Filter the entries, keeping every line with the word "Task".
*** Opening of SOURCE DATA ***
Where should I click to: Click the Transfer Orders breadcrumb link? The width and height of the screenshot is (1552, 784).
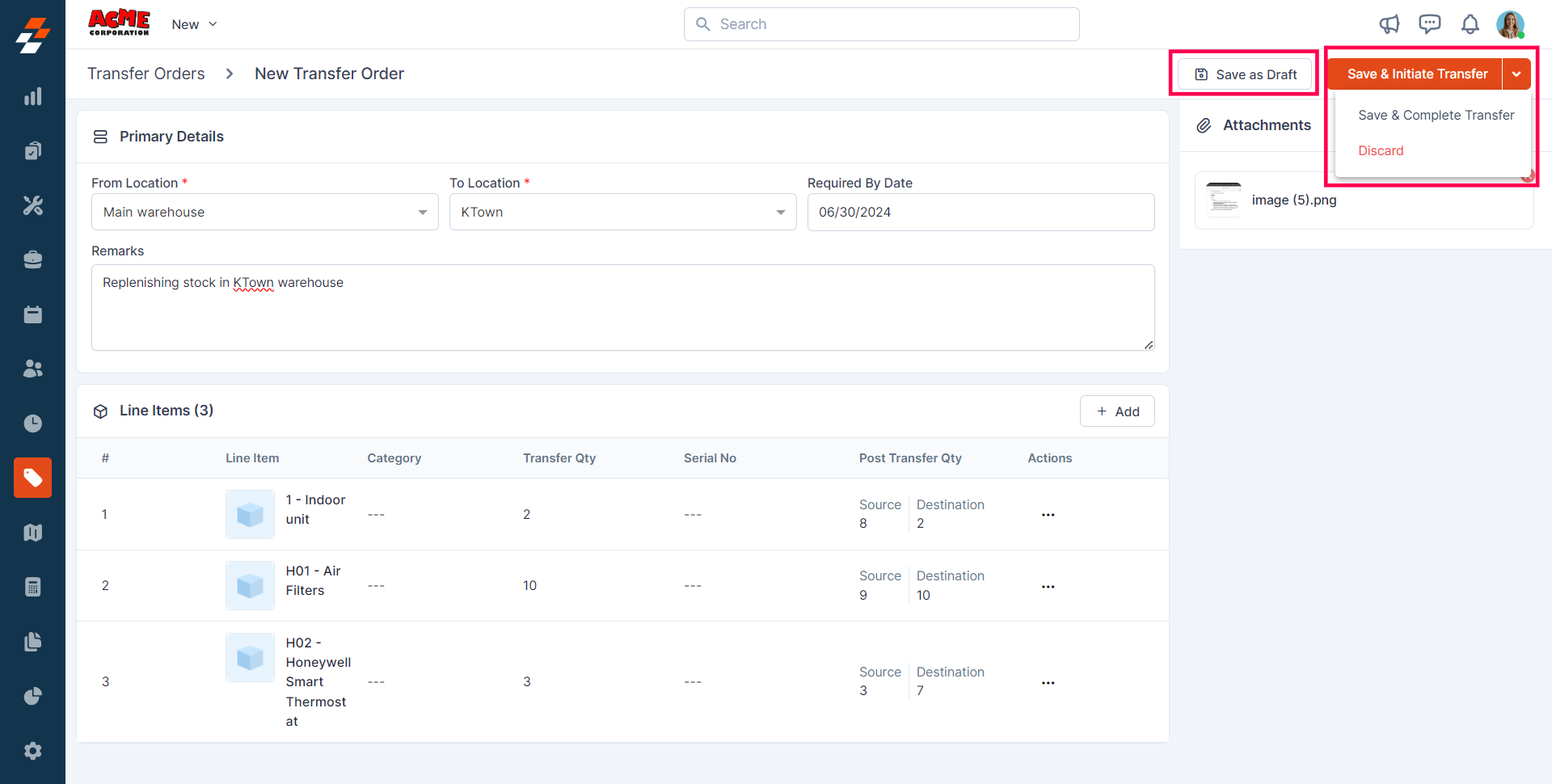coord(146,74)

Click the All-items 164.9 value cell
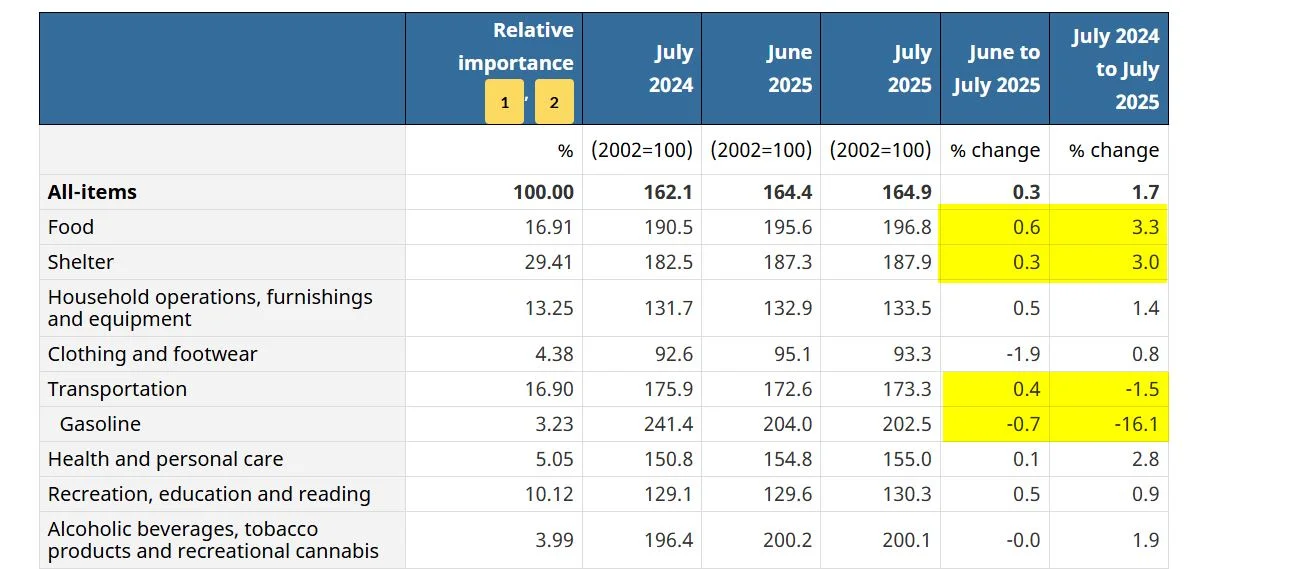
*** Close of SOURCE DATA ***
*** Opening of SOURCE DATA ***
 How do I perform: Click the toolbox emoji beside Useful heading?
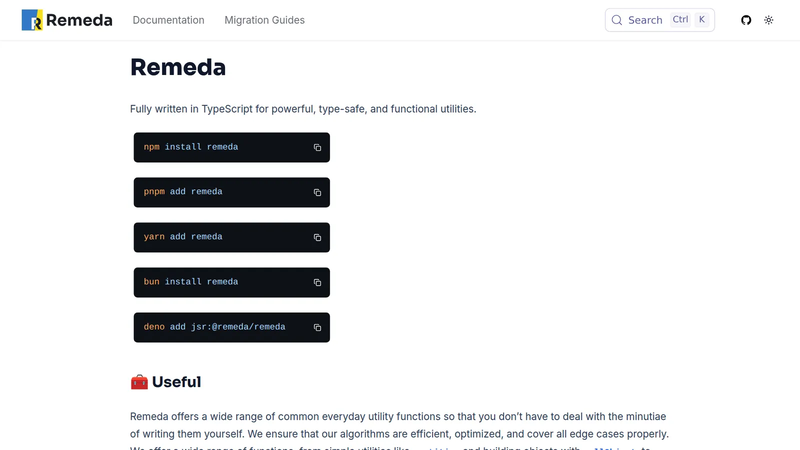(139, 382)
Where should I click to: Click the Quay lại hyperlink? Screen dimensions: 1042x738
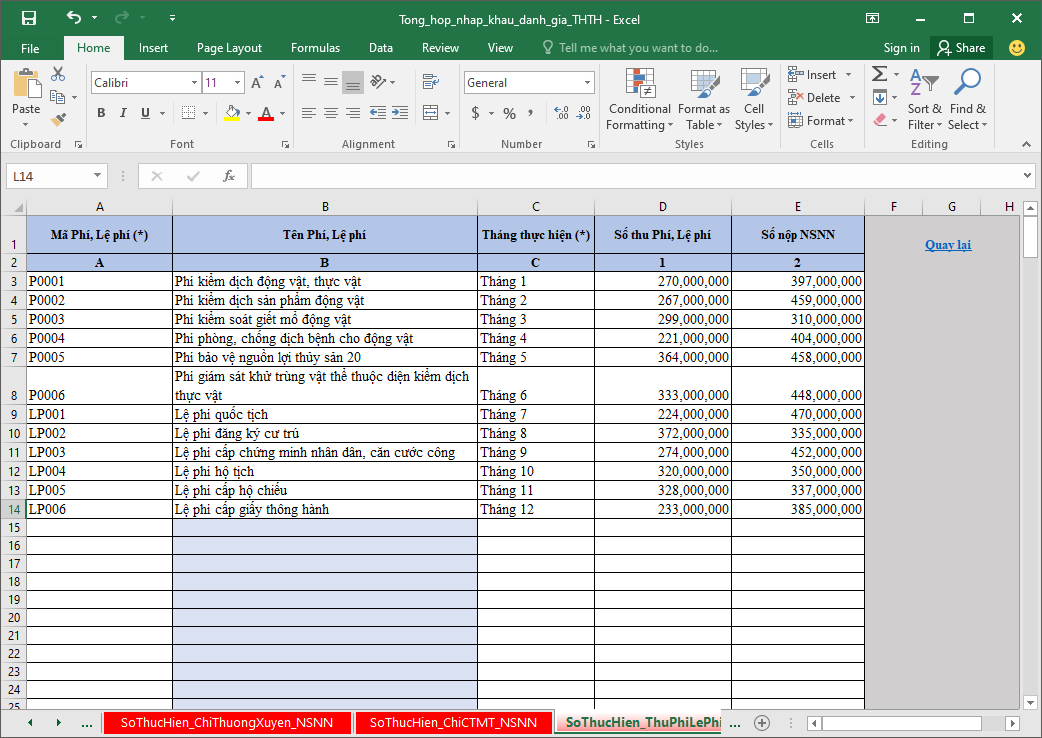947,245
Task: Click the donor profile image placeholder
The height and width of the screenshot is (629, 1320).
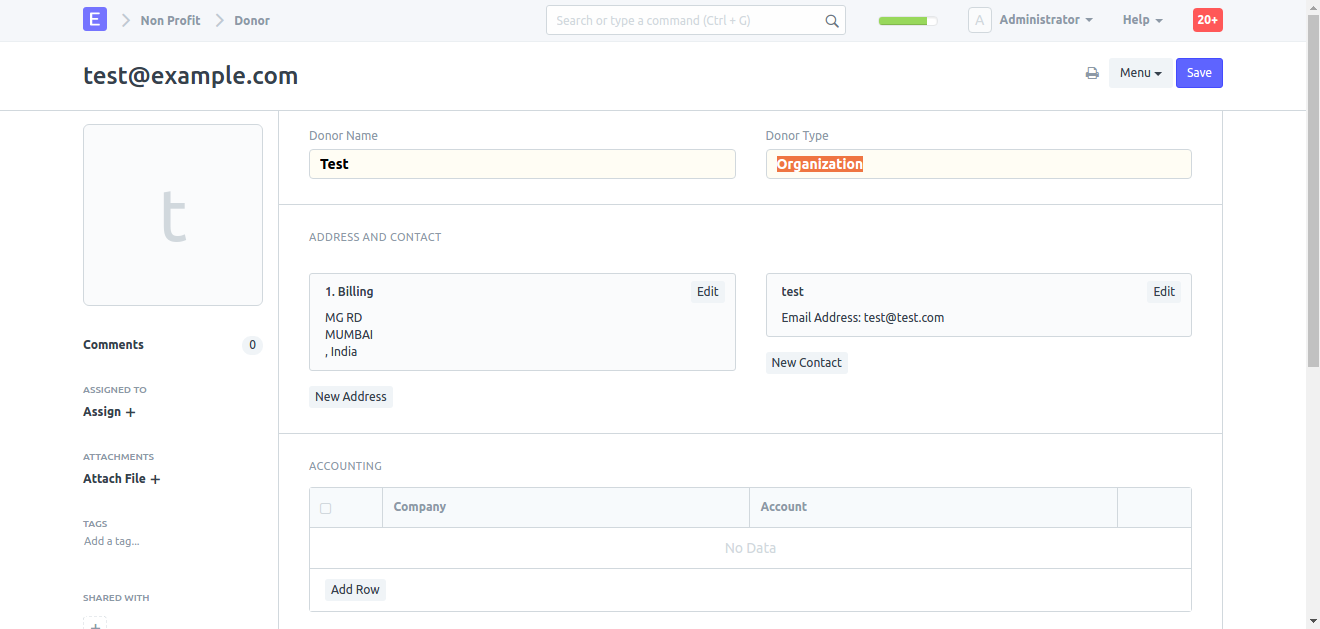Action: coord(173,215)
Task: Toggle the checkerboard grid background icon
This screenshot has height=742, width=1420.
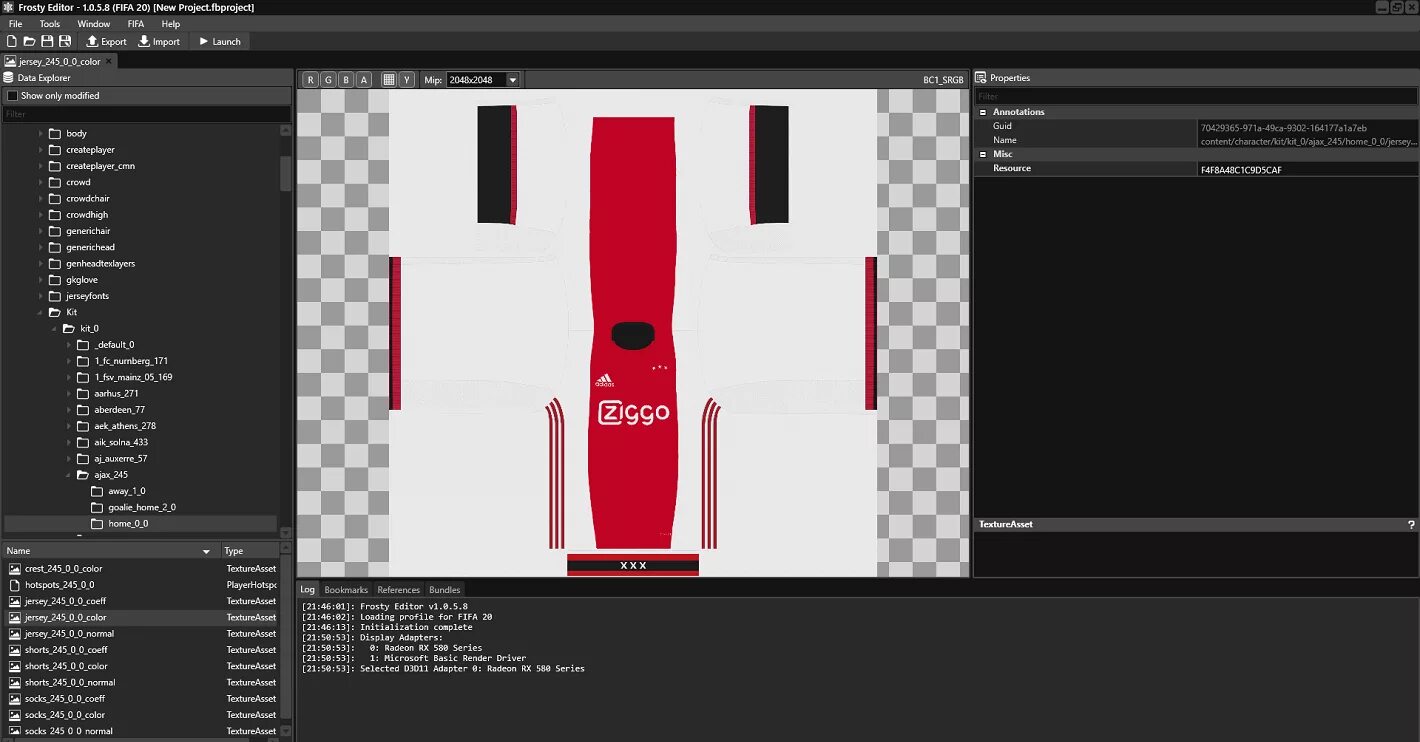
*** Close of SOURCE DATA ***
### [EXERCISE RESPONSE]
Task: Click the donor profile image placeholder
Task: Toggle the checkerboard grid background icon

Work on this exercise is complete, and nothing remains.